▶ EXCERPT PROVIDED

----------------

This is why people get over-borrowed, including those living on or beneath the threshold, who thus should be reckoned as unable to spent.
That way the consumption curve imposes its will on mankind. The Shona have a good proverb that reckons with this phenomenon of survival economics. It says “Imbwa haihukure sadza”.
Roughly translated this saying means no dog barks at food.
Only a man on a full stomach affords the luxury of drawing up a budget, affords the luxury of postponing consumption. This is one simple lesson Minister Biti might have to learn, sooner than later, amidst furious barks and even bites.

Beyond the alchemy of dreams
Or maybe the dismal science is too esoteric for the minister, too hidden and opaque to reveal its hidden ways. Let me be nearer him.
The minister claims to have been a diligent student of Marx and Engels, in his own words, during his “mistaken” student days.

Today he says he has recovered from the dashing idealism of those tumultuous days where the alchemy of militant idealism turned boys’ toys into fuel-free Ferraris. He has discovered new bodies of knowledge, new rules of life, including one that politely advises that this earth has its guardians, all hailing from a clan of fairer, white skin colour. He has new teachers, new textbooks from some university called Bretton Woods.

He is also quick to add the real world is hard on the soft, harder on the dreamy. He says he is now a down-to-earth man, a hard-nosed politician-minister. I hope he is all that. For the sake of this article I take comfort from the sheer longevity of matters learnt in youth.
Such lessons tend to linger on, dominate even in later life. They tend to colour lifelong sensibilities thereby shaping outlooks. So the Honourable must remember basic Marxism, surely?

The one lesson in capitalism
The radical duo, that is, Marx and Engels, makes it commonsensically clear that the bloody capitalist, no matter how depraved, greedy and evil, is sensible enough to know that he cannot fleece his exploited and downtrodden worker right down to the marrow, pare him to the bone.

----------------

▶ GOAL A
Answer these about the piece on Minister Biti:
(i) What Shona proverb does it quote?
(ii) Whose works does the minister claim to have studied diligently in his student days?
(iii) What is the university called that his new textbooks come from?
▶ GOAL B
Please output the part of the records that opens with the line containing "Viewport: 675px width, 522px height." and runs through the end of the records as a Markdown table with the columns No. and Line. Put one line in each row, numbered from 1, skip blank lines, and omit the pictures.

----------------

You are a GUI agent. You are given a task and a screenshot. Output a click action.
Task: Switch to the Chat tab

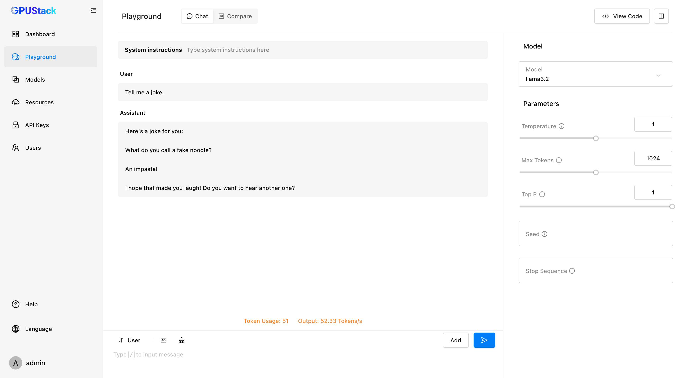[197, 16]
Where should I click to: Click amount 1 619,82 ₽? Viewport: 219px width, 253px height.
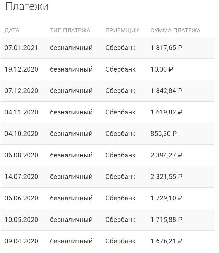(x=166, y=112)
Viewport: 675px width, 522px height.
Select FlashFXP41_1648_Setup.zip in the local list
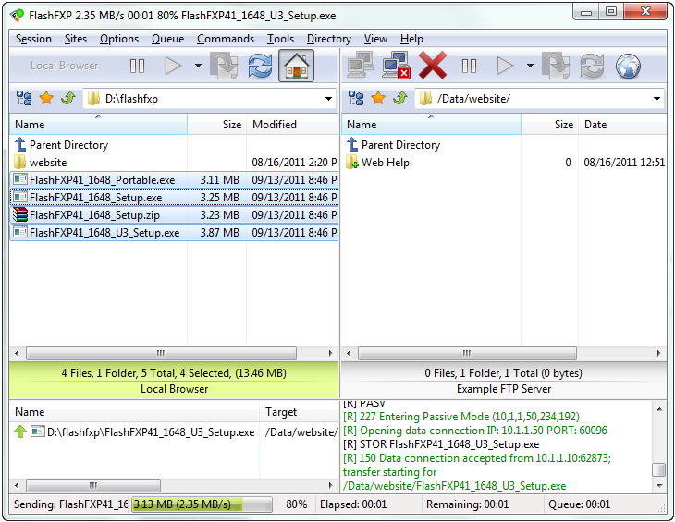pos(94,215)
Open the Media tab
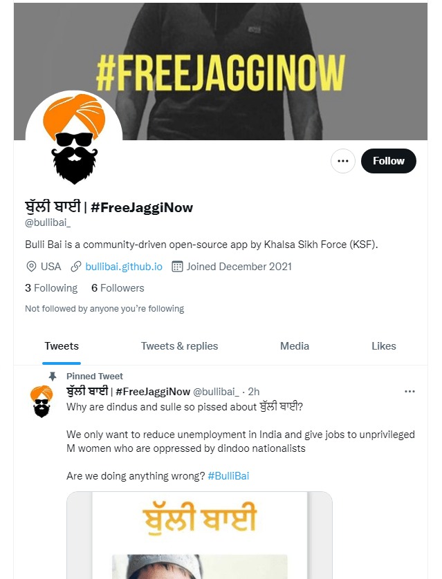The height and width of the screenshot is (579, 442). (295, 346)
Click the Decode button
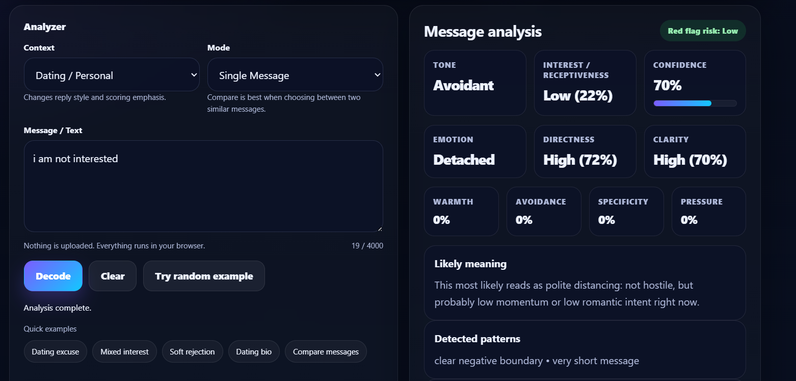The image size is (796, 381). (x=53, y=275)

----------------

▶ CORRECT RESULT A
(i) "Imbwa haihukure sadza," roughly meaning no dog barks at food.
(ii) Marx and Engels.
(iii) Bretton Woods.

▶ CORRECT RESULT B
| No. | Line |
|---|---|
| 1 | Viewport: 675px width, 522px height. |
| 2 | Select FlashFXP41_1648_Setup.zip in the local list |
| 3 | pos(94,215) |
| 4 | Open the Media tab |
| 5 | The height and width of the screenshot is (579, 442). (295, 346) |
| 6 | Click the Decode button |
| 7 | The image size is (796, 381). (x=53, y=275) |